===== Extracted data

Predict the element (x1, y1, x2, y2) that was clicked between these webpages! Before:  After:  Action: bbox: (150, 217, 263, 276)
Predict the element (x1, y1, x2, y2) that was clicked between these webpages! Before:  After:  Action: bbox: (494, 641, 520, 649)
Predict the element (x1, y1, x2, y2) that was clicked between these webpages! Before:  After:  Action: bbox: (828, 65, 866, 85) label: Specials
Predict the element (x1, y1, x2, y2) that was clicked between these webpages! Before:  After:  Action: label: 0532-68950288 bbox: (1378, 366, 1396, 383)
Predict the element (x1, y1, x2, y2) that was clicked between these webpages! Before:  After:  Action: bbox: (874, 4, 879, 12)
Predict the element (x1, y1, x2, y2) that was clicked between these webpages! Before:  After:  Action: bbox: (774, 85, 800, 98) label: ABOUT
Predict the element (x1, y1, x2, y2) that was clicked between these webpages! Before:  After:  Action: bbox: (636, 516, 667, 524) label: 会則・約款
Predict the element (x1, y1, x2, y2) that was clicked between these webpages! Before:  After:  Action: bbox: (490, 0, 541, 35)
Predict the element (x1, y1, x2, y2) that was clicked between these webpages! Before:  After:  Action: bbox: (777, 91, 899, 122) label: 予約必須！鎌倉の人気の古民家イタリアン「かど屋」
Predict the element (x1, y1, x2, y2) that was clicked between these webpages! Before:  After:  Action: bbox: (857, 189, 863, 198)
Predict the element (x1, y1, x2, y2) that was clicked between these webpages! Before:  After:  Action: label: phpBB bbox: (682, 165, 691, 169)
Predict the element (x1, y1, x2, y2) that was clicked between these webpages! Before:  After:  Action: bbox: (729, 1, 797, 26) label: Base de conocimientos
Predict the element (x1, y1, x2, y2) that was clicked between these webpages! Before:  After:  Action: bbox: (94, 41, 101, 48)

==========

Task description: Copy out every line of the listing above verbatim, from the first through the last.

Result:
Predict the element (x1, y1, x2, y2) that was clicked between these webpages! Before:  After:  Action: bbox: (150, 217, 263, 276)
Predict the element (x1, y1, x2, y2) that was clicked between these webpages! Before:  After:  Action: bbox: (494, 641, 520, 649)
Predict the element (x1, y1, x2, y2) that was clicked between these webpages! Before:  After:  Action: bbox: (828, 65, 866, 85) label: Specials
Predict the element (x1, y1, x2, y2) that was clicked between these webpages! Before:  After:  Action: label: 0532-68950288 bbox: (1378, 366, 1396, 383)
Predict the element (x1, y1, x2, y2) that was clicked between these webpages! Before:  After:  Action: bbox: (874, 4, 879, 12)
Predict the element (x1, y1, x2, y2) that was clicked between these webpages! Before:  After:  Action: bbox: (774, 85, 800, 98) label: ABOUT
Predict the element (x1, y1, x2, y2) that was clicked between these webpages! Before:  After:  Action: bbox: (636, 516, 667, 524) label: 会則・約款
Predict the element (x1, y1, x2, y2) that was clicked between these webpages! Before:  After:  Action: bbox: (490, 0, 541, 35)
Predict the element (x1, y1, x2, y2) that was clicked between these webpages! Before:  After:  Action: bbox: (777, 91, 899, 122) label: 予約必須！鎌倉の人気の古民家イタリアン「かど屋」
Predict the element (x1, y1, x2, y2) that was clicked between these webpages! Before:  After:  Action: bbox: (857, 189, 863, 198)
Predict the element (x1, y1, x2, y2) that was clicked between these webpages! Before:  After:  Action: label: phpBB bbox: (682, 165, 691, 169)
Predict the element (x1, y1, x2, y2) that was clicked between these webpages! Before:  After:  Action: bbox: (729, 1, 797, 26) label: Base de conocimientos
Predict the element (x1, y1, x2, y2) that was clicked between these webpages! Before:  After:  Action: bbox: (94, 41, 101, 48)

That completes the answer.